Konversi lahan oleh perusahaan pun menjadi pembicaraan dalam kongres ini sehingga diperlukan pencabutan izin perusahaan yang menggunakan lahan gambut. Sayangnya, hal tersebut tidak dapat dilakukan dengan mudah karena pencabutan izin perusahaan hanya bisa dilakukan jika terbukti melakukan kesalahan fatal.
Oleh karena itu, BRG berupaya untuk melibatkan masyarakat dalam setiap proses kegiatan restorasi, seperti Program Desa Peduli Gambut yang diharapkan mampu menjadi wadah bagi masyarakat untuk menyalurkan aspirasi yang nantinya menjadi bahan pertimbangan dalam menentukan langkah restorasi yang tepat.
Komitmen perlindungan dan pengelolaan gambut berbasis masyarakat yang berkeadilan dan lestari juga menjadi salah satu pembicaraan dalam kongres ini.

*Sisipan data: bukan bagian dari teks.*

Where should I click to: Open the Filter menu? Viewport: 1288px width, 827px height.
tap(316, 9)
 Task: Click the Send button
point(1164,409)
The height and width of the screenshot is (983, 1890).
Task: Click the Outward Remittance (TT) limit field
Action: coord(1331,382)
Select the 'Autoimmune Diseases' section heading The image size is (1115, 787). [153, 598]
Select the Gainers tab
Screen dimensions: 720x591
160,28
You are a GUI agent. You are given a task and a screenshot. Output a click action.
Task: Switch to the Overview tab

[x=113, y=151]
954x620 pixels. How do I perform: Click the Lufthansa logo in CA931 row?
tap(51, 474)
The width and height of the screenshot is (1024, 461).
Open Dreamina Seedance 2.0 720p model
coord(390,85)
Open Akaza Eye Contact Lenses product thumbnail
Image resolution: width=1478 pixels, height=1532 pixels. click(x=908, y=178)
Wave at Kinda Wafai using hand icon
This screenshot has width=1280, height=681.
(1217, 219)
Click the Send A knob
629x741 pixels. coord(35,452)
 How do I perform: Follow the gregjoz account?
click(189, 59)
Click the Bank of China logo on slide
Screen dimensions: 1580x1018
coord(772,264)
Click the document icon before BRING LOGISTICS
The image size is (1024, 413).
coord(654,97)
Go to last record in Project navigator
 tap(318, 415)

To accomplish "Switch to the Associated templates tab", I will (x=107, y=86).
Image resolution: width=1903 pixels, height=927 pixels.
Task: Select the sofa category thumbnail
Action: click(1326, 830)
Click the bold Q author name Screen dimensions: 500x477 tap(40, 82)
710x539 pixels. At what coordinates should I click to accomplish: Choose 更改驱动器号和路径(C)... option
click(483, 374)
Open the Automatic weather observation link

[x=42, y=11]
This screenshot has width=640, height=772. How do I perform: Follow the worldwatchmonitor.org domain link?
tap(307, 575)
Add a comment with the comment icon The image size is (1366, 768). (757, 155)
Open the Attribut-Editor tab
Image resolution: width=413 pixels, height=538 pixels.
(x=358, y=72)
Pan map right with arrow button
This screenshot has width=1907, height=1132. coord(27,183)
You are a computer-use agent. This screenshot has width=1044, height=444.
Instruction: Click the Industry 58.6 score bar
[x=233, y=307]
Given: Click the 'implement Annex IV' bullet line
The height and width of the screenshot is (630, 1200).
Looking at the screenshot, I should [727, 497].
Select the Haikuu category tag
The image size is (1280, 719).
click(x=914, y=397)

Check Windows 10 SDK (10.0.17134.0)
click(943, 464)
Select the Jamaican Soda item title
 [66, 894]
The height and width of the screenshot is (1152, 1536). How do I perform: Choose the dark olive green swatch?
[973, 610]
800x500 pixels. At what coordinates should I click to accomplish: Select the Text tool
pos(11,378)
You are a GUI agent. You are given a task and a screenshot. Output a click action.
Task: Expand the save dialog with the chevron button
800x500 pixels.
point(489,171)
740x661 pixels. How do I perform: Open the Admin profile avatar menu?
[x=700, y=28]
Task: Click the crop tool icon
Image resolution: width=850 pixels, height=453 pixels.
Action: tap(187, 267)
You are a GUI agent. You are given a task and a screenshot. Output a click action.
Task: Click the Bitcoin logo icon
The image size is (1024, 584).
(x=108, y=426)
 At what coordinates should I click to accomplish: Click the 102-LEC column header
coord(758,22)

Josefhine Chitra sebagai perwakilan Tim Pantau Gambut turut mengisi satu sesi seminar bersama Walhi Riau yang diwakili oleh Fandy dan salah satu tokoh masyarakat, Abdul Manan. Ketiganya menjelaskan pentingnya pelibatan masyarakat dalam proses pemulihan dan pengelolaan lahan gambut dengan mempertimbangkan kearifan lokal. Isu-isu terkait pendampingan peningkatan ekonomi masyarakat, konflik batas desa dengan konsesi, ketidakhadiran peran langsung Pemprov Riau juga menjadi perbincangan hangat. Pantau Gambut pada kesempatan ini terus mendorong masyarakat untuk terlibat aktif memantau komitmen pemerintah dalam upaya perlindungan dan pemulihan lahan gambut.
Dengan demikian, perlu dilakukan penanganan yang lebih komprehensif agar pengelolaan lahan gambut dapat berjalan dengan baik. Dengan adanya kongres ini, dukungan dari pemerintah pusat dan daerah diharapkan mampu bersinergi dengan program kerja JMGR untuk empat tahun ke depan dan dapat melahirkan solusi untuk kehidupan masyarakat gambut yang lebih baik.